Читать «Ламетри» онлайн - страница 48

Вениамин Моисеевич Богуславский

К изложенной выше односторонней, рассудочной трактовке проблемы «необходимость — свобода» приходили все, кто противопоставлял средневековому образу мышления, для которого мир был полон чудес, детерминизм научного мировоззрения; мы находим эту точку зрения и у деиста Вольтера, писавшего, что поведение человека так же предопределено, как движение бильярдного шара, и у атеиста Дюмарсэ, писавшего: «Философ — это такая же человеческая машина, как всякий другой человек; но это машина, которая на основе своего устройства размышляет о своих действиях. Другие люди не ощущают и не познают причин, заставляющих их двигаться, и даже не подозревают, что таковые существуют» (17, 427).

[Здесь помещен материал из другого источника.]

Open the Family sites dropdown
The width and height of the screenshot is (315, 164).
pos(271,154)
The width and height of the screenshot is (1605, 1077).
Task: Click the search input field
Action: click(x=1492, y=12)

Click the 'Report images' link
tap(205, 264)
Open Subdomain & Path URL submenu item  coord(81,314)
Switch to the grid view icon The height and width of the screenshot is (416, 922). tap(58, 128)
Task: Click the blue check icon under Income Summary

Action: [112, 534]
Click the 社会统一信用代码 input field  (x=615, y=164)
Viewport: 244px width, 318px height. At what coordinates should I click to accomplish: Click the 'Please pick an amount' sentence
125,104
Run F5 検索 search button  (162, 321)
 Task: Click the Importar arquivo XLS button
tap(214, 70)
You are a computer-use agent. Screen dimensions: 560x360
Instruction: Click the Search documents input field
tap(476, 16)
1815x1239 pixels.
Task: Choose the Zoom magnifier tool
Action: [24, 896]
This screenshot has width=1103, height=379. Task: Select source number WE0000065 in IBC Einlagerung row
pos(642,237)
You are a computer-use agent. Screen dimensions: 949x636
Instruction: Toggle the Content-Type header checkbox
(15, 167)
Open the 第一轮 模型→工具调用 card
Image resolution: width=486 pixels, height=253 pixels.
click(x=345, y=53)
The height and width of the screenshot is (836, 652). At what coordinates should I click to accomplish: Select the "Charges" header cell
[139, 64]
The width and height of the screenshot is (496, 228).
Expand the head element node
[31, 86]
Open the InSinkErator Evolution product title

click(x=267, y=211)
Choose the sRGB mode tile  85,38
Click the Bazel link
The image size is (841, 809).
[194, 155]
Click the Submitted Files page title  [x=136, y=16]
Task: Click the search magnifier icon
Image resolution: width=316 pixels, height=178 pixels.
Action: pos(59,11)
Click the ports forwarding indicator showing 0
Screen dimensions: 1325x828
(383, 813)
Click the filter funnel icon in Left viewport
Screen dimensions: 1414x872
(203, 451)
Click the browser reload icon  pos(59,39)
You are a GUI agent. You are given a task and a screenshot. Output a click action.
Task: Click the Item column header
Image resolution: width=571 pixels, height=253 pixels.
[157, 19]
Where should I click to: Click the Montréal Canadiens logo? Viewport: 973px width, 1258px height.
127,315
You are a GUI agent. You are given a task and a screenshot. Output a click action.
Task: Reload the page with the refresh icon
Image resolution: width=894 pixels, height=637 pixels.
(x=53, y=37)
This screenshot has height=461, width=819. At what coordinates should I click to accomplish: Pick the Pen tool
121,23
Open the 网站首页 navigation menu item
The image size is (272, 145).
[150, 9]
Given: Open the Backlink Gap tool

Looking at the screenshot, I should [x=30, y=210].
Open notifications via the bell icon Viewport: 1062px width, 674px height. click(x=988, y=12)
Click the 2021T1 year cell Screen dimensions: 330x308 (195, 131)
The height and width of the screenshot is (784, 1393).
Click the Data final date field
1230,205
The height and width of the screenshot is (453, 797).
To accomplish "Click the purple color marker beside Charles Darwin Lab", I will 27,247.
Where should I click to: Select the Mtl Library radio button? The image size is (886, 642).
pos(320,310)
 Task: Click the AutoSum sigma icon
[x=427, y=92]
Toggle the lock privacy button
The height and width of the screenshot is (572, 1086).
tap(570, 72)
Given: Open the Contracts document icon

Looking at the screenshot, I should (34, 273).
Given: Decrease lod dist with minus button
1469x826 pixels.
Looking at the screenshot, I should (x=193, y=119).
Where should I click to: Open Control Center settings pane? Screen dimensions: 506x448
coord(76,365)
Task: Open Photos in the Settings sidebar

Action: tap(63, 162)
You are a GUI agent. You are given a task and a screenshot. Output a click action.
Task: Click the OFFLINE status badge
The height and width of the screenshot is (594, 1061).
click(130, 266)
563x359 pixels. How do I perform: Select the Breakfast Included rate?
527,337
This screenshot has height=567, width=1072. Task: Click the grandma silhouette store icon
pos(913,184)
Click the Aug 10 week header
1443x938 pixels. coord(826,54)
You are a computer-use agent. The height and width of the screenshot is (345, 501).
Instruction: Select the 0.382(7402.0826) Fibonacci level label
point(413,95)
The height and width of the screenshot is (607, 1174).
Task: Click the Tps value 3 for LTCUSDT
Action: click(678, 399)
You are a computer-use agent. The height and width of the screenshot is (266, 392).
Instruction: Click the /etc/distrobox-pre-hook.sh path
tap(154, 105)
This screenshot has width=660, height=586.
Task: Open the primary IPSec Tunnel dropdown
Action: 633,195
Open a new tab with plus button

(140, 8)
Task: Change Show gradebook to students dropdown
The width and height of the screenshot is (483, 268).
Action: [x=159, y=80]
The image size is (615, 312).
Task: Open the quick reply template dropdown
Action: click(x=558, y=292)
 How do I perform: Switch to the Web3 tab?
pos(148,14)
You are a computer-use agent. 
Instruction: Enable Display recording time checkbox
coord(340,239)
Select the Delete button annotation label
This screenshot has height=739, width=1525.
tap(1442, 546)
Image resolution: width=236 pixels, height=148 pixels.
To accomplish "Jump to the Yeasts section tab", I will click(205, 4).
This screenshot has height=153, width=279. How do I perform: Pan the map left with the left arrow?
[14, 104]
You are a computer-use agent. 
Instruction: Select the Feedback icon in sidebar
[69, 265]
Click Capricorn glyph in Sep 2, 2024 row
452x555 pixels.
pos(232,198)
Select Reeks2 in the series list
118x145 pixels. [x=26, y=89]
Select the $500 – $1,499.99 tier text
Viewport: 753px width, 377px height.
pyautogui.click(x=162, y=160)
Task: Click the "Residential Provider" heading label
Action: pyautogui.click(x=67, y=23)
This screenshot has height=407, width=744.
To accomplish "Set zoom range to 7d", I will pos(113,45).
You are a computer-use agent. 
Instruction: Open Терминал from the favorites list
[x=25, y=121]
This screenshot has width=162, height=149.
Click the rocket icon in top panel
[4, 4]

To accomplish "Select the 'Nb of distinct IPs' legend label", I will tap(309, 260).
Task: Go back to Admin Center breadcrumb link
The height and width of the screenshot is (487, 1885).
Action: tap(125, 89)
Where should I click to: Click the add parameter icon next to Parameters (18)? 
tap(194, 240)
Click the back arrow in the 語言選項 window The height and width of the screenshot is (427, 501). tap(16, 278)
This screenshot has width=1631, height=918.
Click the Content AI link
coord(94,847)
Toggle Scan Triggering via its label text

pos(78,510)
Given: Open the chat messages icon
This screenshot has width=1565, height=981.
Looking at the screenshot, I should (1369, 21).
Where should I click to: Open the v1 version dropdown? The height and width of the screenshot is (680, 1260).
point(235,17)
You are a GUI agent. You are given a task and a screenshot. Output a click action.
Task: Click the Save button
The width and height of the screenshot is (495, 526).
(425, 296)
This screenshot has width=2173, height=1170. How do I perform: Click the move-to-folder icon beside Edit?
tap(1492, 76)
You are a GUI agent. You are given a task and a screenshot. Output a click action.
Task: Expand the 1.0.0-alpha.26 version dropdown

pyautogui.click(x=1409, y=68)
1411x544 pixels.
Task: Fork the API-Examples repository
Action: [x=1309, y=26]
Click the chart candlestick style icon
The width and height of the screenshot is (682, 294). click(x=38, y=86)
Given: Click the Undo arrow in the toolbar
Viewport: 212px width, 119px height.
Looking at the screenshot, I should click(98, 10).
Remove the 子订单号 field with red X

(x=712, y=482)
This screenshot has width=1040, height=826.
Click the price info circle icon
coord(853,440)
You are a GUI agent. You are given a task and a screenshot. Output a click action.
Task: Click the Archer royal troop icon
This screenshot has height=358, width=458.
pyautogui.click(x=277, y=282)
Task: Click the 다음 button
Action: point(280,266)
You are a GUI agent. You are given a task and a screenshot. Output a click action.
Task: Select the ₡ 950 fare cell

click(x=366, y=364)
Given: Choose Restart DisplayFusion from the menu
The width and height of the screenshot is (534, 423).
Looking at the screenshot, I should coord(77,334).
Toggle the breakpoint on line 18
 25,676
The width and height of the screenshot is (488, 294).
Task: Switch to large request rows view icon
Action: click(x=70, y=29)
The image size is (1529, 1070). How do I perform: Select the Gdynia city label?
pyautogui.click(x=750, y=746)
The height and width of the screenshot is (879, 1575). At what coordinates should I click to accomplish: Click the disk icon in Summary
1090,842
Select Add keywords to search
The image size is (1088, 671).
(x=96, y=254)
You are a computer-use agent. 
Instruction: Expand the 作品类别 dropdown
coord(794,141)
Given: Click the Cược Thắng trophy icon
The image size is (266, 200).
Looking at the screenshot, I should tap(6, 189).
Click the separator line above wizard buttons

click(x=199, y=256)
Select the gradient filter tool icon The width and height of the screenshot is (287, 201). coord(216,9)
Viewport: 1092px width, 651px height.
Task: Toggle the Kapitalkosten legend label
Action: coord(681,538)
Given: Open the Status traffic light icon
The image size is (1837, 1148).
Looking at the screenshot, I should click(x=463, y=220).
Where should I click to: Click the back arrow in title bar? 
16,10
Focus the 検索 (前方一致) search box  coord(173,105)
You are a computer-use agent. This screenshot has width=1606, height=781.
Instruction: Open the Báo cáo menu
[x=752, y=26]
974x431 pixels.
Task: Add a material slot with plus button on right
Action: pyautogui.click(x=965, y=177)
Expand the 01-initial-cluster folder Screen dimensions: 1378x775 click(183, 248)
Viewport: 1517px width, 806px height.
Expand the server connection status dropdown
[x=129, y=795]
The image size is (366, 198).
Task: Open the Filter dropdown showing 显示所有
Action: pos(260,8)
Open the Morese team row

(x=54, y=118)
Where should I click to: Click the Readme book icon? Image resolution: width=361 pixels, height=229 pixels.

Мысль о том, что человек — механизм, который, правда, способен ощущать и мыслить, но чьи движения однозначно запрограммированы подобно движениям любого построенного людьми механизма, Ламетри сумел выразить острее и ярче, чем кто-либо до него, и его имя надолго оказалось связанным с этим представлением. Свой второй философский труд он называет «Человек-машина» и настойчиво повторяет, что человек — самозаводящаяся (при помощи питания), просвещенная машина и т. д. Человека он сравнивает с часами или с клавесином. Устройство часов и их завод всецело детерминируют их движения; звучание струн клавесина полностью предопределено его устройством и ударами, наносимыми по клавишам. Двадцать с лишним лет спустя Дидро писал: «Мы — инструменты, одаренные способностью ощущать и памятью. Наши чувства — клавиши, по которым ударяет окружающая нас природа и которые часто сами по себе ударяют; вот, по моему мнению, все, что происходит в фортепьяно, организованном подобно вам и мне» (16, 149). Трудно отделаться от впечатления, что эти строки (которые В. И. Ленин приводил как яркий образец материалистического понимания ощущений) навеяны чтением книг Ламетри, хотя сам Дидро, по-видимому, этого не сознавал.

После изготовления Вокансоном «утки» и «флейтиста» нельзя считать невозможным создание говорящей машины, полагает Ламетри, поднимая таким образом вопрос о создании устройства, моделирующего человеческую речь.

Означает ли это, что Ламетри придерживался крайнего механицизма, что «у Ламетри… в его произведении „L’Homme machine“…всякая мысль, всякое представление имеют смысл только в том случае, если их понимать как материальные…» (12, 397)?

Абсолютизация одной стороны отношения субъект — объект при игнорировании другой его стороны; созерцательная трактовка человека как «раба обстоятельств», всегда пребывающего в страдательном залоге; односторонняя абсолютизация необходимости и свободы, рационализма и сенсуализма, естественного и общественного в человеке; рассмотрение этих противоположностей только как исключающих друг друга; взгляд, в переходе от неживого к живому, от животных к человеку односторонне абсолютирующий непрерывность, не замечающий перерыва постепенности, скачка, — все это характеризует мировоззрение Ламетри как в целом метафизическое (что было неизбежно в XVIII в.), хотя оно и содержало ряд глубоких диалектических идей. Но дает ли метафизический в общем характер воззрений этого философа основание приписать ему доведенный до крайности механицизм и даже вульгарный материализм?